Two bloodthirsty cyberblades with neon-pink hair, high cheekbones and wearing revealing powder-blue uniforms, strode in from the street. The Eros workers cheered and sprinted towards the girls. Past the exposed curves, Lex noticed plasma-hot sickle blades sliding out of their wrists—the hovertrain swerved away, and Lex lost sight of the fight.
Slowing down, the hovertrain came to land beside a pylon of flickering red plasma. Lex caught her breath, her heart rate calming.
In the sky, a processor collected the raw red and refined the flow into a stable blue while a shower of red dust billowed out to either side. The Second Floor received the refined plasma far above while the red runoff formed storm clouds that crackled crimson and released a toxic rain to shower the scattering crowds of the Third Floor below.
To human eyes, the Third Floor was a den of debauchery, but to the Great Engine, the Third Floor was responsible for purifying Zeus's gift to civilisation.
Pulling out her welding goggles, Lex slipped them on snug. Smacking the darkglass a few times, her HUD flickered on, the augmented reality layered over her vision like a frame around a painting. Pulling out her knotty wig, Lex wiggled it on and used the window to guide her as she tucked each red lock beneath the brown curls.
Lex stepped onto the station platform, the darkglass shielding her eyes from the acidic rain as she pressed through the crowd. Walking fast, Lex was eager to be away from that too-close pylon and its red rain that stung her face.
She didn't need to travel far before she came to the edge of a broken district, the prefab homes blackened, the people who had once lived there burned to ash. At the centre stood a tower of shattered glass, an overloaded pylon. Lex shivered and pressed on.
Finding a dark corner, Lex connected to the public network and swiped in 'Crimson Arcade'. A map popped up on the bottom left of her vision. In the bottom right corner was a flickering red number, shifting between 148 and 149. Lex let loose a smug smile to see her Connection Coefficient so high.
"You looking to buy some Psycho?" said a man with a flickering blue holographic mask and wearing a ragged brown coat with bronze clasps. The dealer unzipped his front and LEDs flickered on inside to reveal an assortment of auto-injectors, each with a different glowing symbol painted on the side. "I've got other goods too. Canisters of fresh Upstairs air. Data shards with sims of Maketonian forests. You ever seen the sky? Because I'm also selling pictures of the Big Blue."
Lex reached for her credits without thinking. The sky. The Big Blue. Hololoops, recordings and simulations of it were illegal, but Lex still remembered. As a child, she'd seen a few months' worth of blue and the memory was now wrinkled and faded. She barely remembered the image of an open sky streaked with silver space wreckage. But seeing the Big Blue again after all this time could refresh those precious memories …

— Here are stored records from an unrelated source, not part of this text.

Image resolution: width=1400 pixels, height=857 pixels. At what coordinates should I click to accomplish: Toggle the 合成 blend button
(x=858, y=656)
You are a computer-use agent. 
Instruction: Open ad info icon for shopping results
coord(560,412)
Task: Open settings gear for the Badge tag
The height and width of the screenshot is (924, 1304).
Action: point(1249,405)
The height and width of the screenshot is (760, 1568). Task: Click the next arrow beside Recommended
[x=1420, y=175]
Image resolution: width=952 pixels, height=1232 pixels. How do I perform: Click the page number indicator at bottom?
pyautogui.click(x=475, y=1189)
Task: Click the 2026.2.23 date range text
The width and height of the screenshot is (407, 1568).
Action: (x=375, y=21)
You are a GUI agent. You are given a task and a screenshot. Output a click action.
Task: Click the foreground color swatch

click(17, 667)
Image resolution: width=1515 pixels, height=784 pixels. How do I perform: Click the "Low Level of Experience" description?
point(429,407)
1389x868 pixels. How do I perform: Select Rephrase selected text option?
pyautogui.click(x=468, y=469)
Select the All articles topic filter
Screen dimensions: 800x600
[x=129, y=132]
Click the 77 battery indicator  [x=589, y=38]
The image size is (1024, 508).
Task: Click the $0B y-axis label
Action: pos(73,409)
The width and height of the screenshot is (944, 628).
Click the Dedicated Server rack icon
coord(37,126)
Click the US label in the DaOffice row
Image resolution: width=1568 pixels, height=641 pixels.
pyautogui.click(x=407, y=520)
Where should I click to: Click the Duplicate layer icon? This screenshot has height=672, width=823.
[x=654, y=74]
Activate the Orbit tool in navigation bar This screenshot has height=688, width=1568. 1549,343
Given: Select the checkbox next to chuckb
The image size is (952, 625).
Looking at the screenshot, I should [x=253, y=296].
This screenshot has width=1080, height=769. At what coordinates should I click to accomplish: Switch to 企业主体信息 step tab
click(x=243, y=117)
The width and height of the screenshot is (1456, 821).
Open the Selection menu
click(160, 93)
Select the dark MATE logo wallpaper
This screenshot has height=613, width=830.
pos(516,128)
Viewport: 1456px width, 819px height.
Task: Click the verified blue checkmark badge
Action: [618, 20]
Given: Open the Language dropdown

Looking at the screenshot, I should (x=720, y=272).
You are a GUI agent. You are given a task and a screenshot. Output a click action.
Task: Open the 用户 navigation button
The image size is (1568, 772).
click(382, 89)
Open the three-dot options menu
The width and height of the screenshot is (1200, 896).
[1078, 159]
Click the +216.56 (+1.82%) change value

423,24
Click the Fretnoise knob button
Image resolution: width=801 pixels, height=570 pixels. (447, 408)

Lex turned her family ring in quick twists. Drugs be damned; Lex wanted the picture so badly she only just realised she'd already taken another step into the dark. A step closer to the flickering face of the dealer. A step closer to a life that was not for her.
Turning, Lex ran back into the crowd. She shouldered past the mass of bodies, gritting her teeth as she felt strangers' clammy hands and cold shoulders. Ignoring the people, the sights, the shops and delights as best she could, Lex reached the Crimson Arcade.
The Crimson Arcade was an old Temple of Ares made of black stone, tower tall, with bars over the windows and a wound-red carpet that lolled out like a tongue from the door to the street. Lex swallowed her fears, ignored the silver warriors of High Sparta guarding the entrance and entered the building's maw.